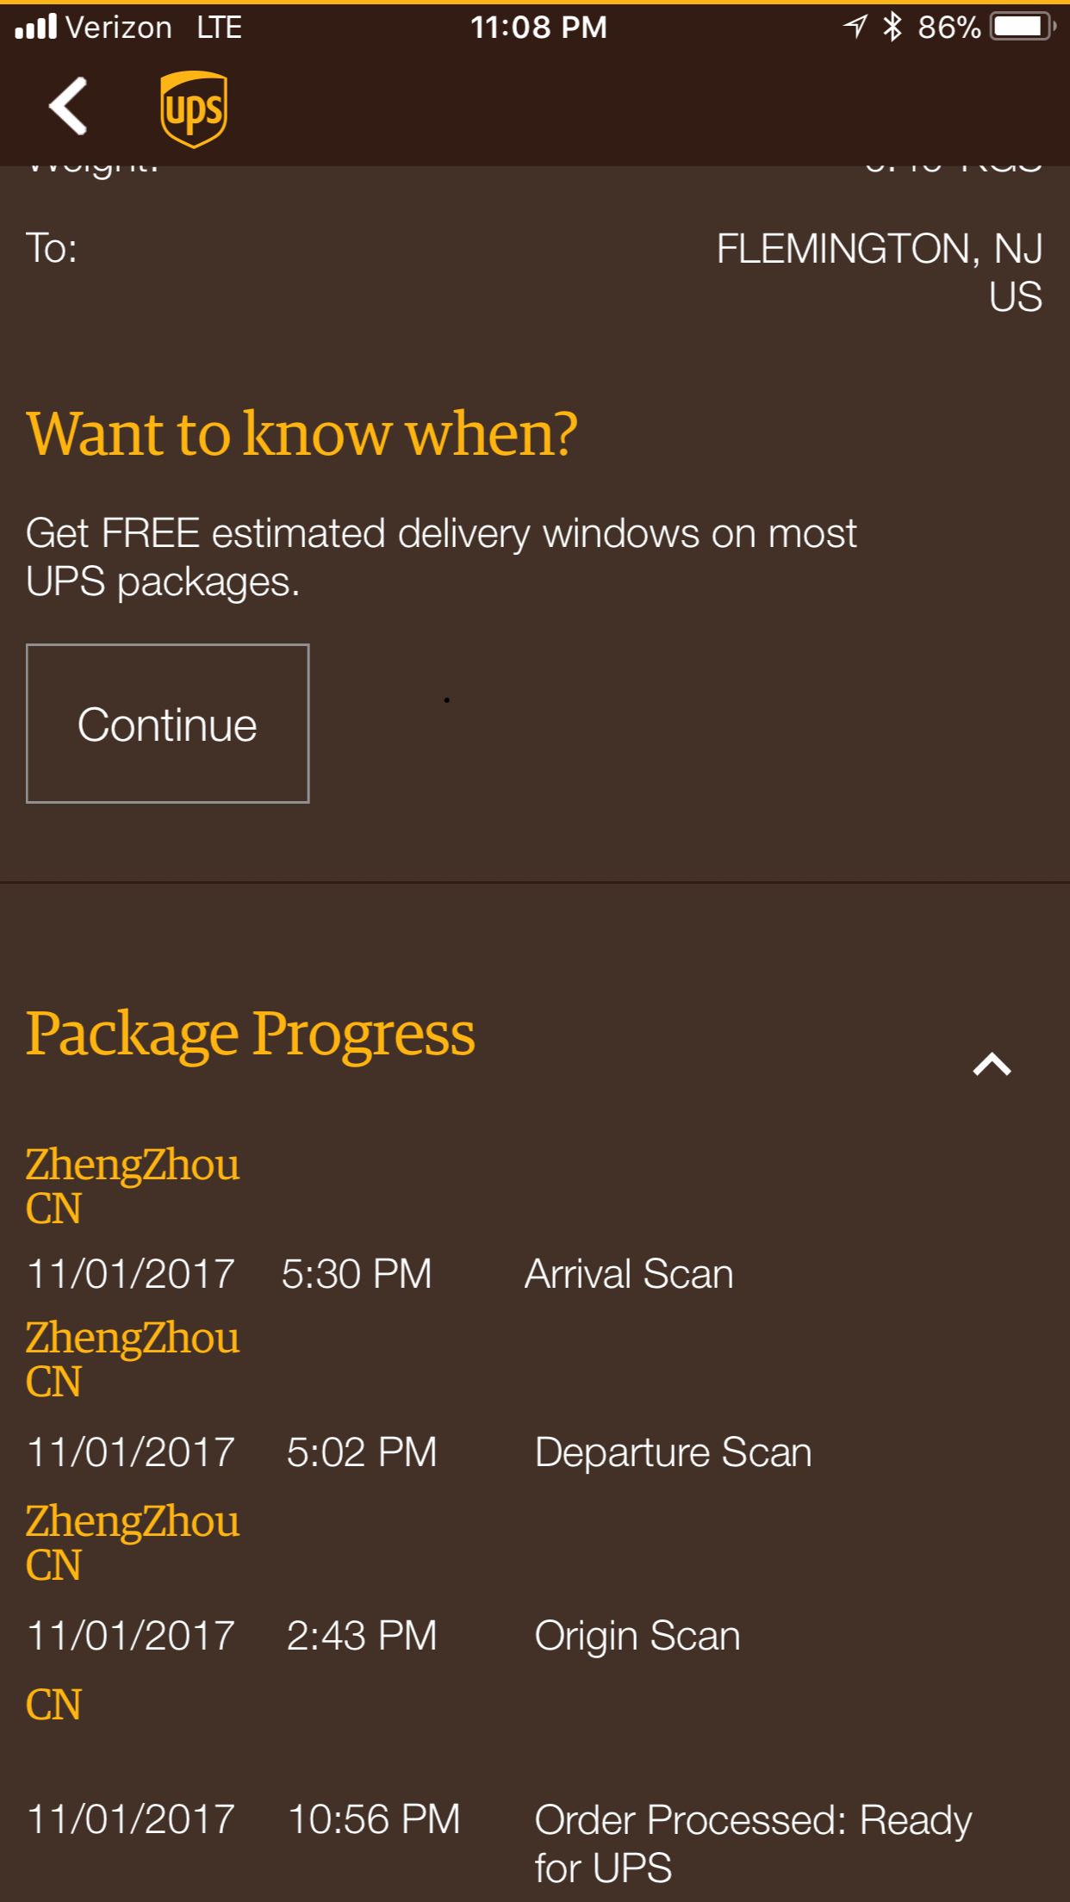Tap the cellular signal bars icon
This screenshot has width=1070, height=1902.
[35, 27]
──────
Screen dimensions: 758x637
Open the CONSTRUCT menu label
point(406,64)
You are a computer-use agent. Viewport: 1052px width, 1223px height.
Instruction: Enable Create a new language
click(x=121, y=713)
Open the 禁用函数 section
──────
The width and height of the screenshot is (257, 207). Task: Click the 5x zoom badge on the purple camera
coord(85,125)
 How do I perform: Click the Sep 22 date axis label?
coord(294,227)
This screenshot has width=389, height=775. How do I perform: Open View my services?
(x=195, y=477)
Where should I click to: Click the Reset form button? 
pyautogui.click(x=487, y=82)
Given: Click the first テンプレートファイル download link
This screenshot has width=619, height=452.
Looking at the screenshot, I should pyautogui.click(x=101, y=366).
──────
(DIRECTIONS FOR THIS TASK)
From the entries above, extract only the lines running from the one containing "Open the CONSTRUCT menu label" through the one containing "Open the 禁用函数 section", inclusive.

(SOLUTION BELOW)
Open the CONSTRUCT menu label
point(406,64)
You are a computer-use agent. Viewport: 1052px width, 1223px height.
Instruction: Enable Create a new language
click(x=121, y=713)
Open the 禁用函数 section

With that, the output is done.